Alumno de los míticos «tubos» que hicieron las veces de escuela en Llaranes y luego estudiante de PREU en el San Fernando porque se quedó sin plaza en el colegio del barrio -tal era la demanda de escolarización que hasta los generosos cupos del Gobierno se quedaban cortos-, Jorge Bogaerts se pegó la carrera de su vida el día que «reventó Ensidesa», cosa que como la mayoría de los avilesinos saben no ocurrió; en realidad no estalló la fábrica, sólo un acumulador de vapor de la acería LD-I. Pero fue tal explosión -saldada con ocho muertos, decenas de heridos y restos de chartarra esparcidos en un kilómetro a la redonda- que la gente creyó que Ensidesa entera había volado por los aires. «El autobús del colegio me dejó en La Rocica y vi que había una confusión tremenda, carreras, gritos... Muchísima preocupación. Todo el mundo decía que había reventado Ensidesa y yo, claro, pensé en qué habría sido de mi padre. Bajé corriendo a toda leche hasta mi casa y hasta que no abrí la puerta y comprobé que estaban todos bien no me quedé tranquilo», relata.

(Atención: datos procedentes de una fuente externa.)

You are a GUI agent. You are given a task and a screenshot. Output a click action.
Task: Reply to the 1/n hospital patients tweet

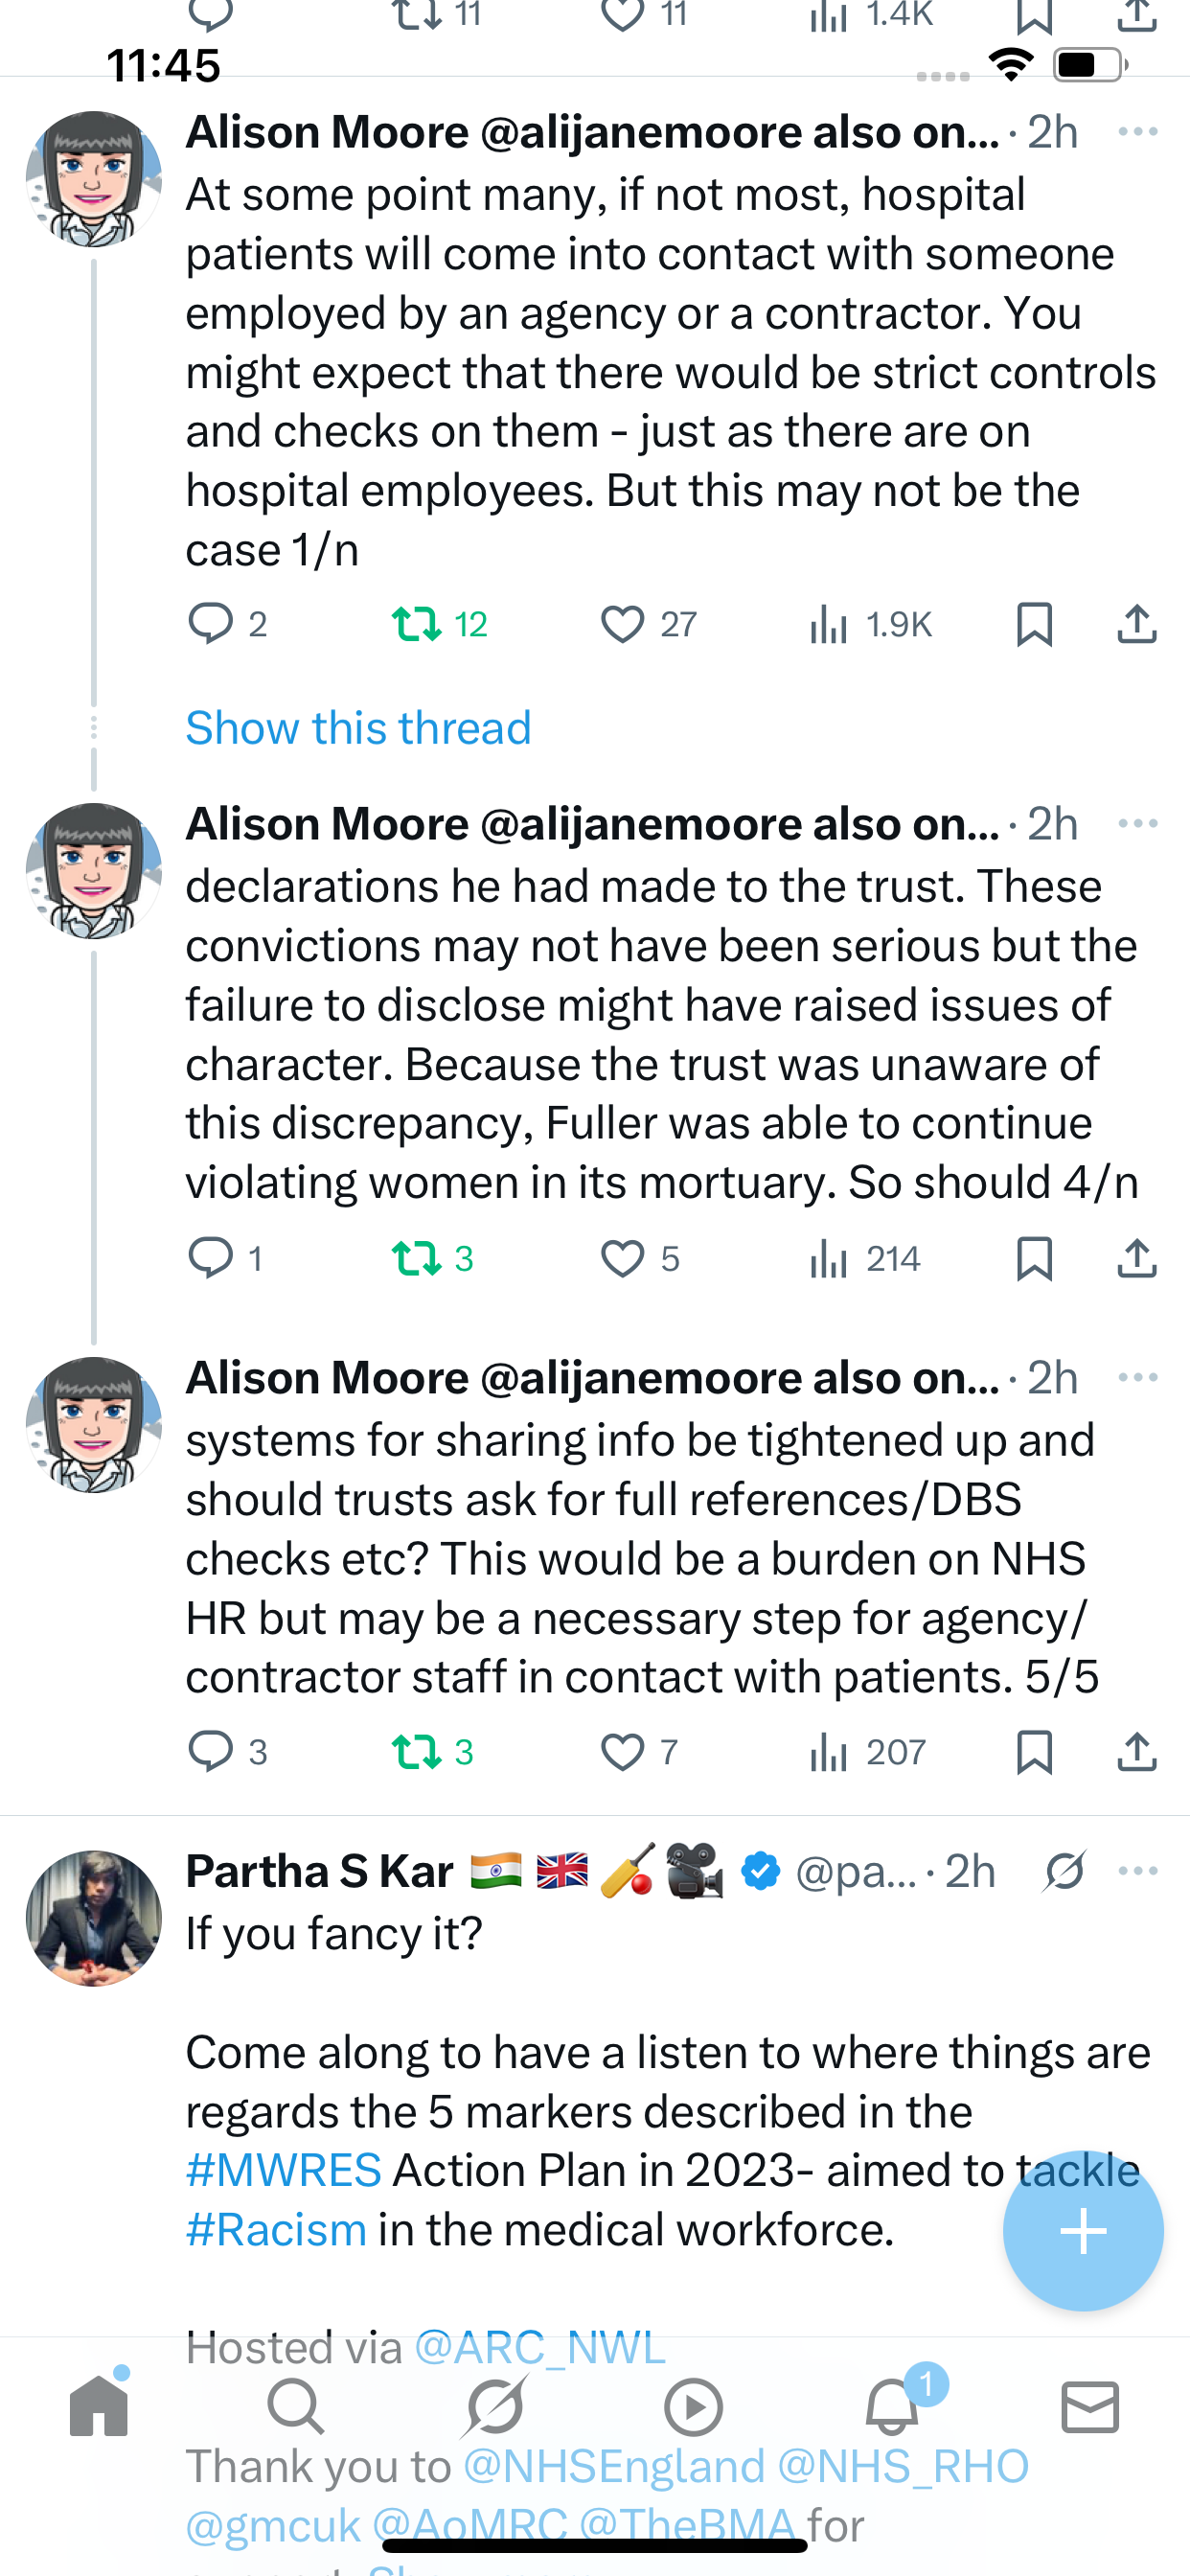click(x=210, y=623)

Así son los recuerdos: unos amargos y otros felices. Y de estos últimos, uno de los más gratos para Jorge Bogaerts es el que da título a este artículo: los domingos de seis pesetas en Llaranes. Eran jornadas dominicales con misa incluida -aunque el roce con la Iglesia no hizo el cariño- y una asignación económica de seis pesetas que indefectiblemente eran gastadas en su integridad: «A las dos y media había sesión de cine infantil en Llaranes, ahí se iban dos pesetas; luego íbamos en busca de Chucho, el hombre que vendía golosinas con un carrito ambulante, y comprábamos un cucurucho de pipas por una peseta; y finalmente las tres pesetas restantes eran lo que costaba la entrada al cine de los Salesianos, una sala improvisada en la que cuando tocaba cambiar el rollo de la película había que parar la proyección durante unos minutos». Había empacho dominical de cine... y de pipas.

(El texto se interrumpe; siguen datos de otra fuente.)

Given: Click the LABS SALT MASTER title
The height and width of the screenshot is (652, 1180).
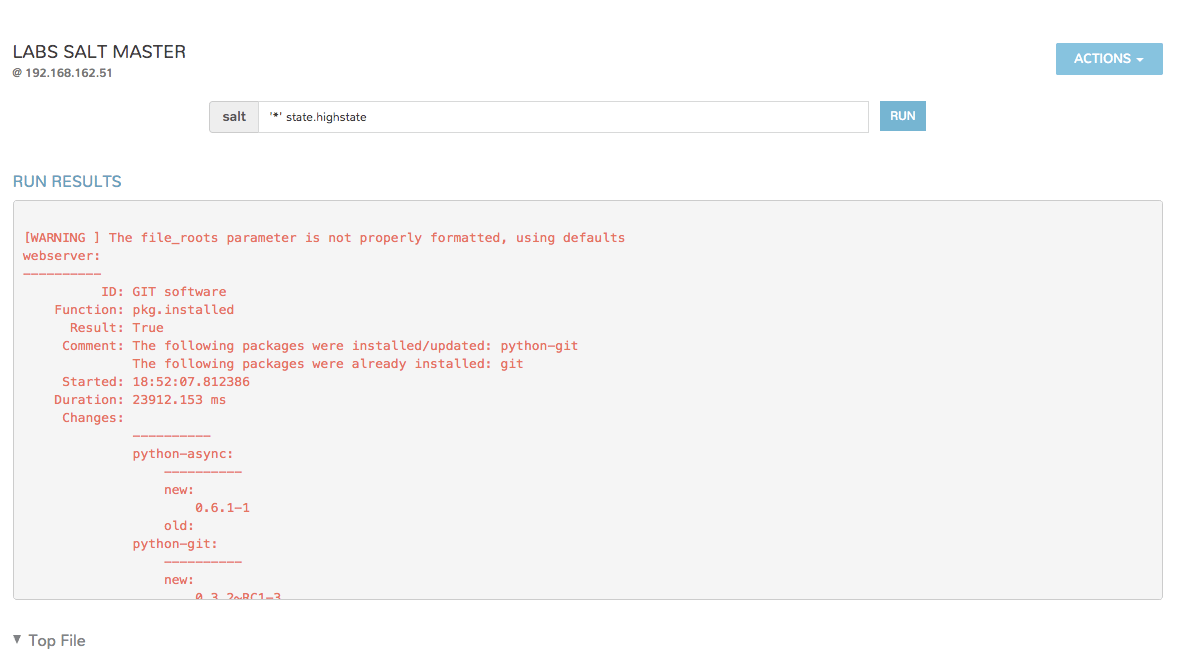Looking at the screenshot, I should (99, 52).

Aquellos domingos en Llaranes tenían también sus momentos de cortejo en el centro neurálgico del poblado: la plaza Mayor. Los padres confraternizaban tomando el vermú y los retoños, venga a dar vueltas por las soportales de la plaza con la esperanza de que tal o cual niña se dignase a cruzar la mirada para entablar conversación. Juegos pueriles que concluyeron cuando, con 20 años, Bogaerts se emancipó y marchó a vivir a Oviedo. Esos soportales que enmarcaron tantos primeros amoríos siguen en pie y Jorge Bogaerts no tiene ninguna duda de que es en ellos donde quiere ser fotografiado para ilustrar estas líneas.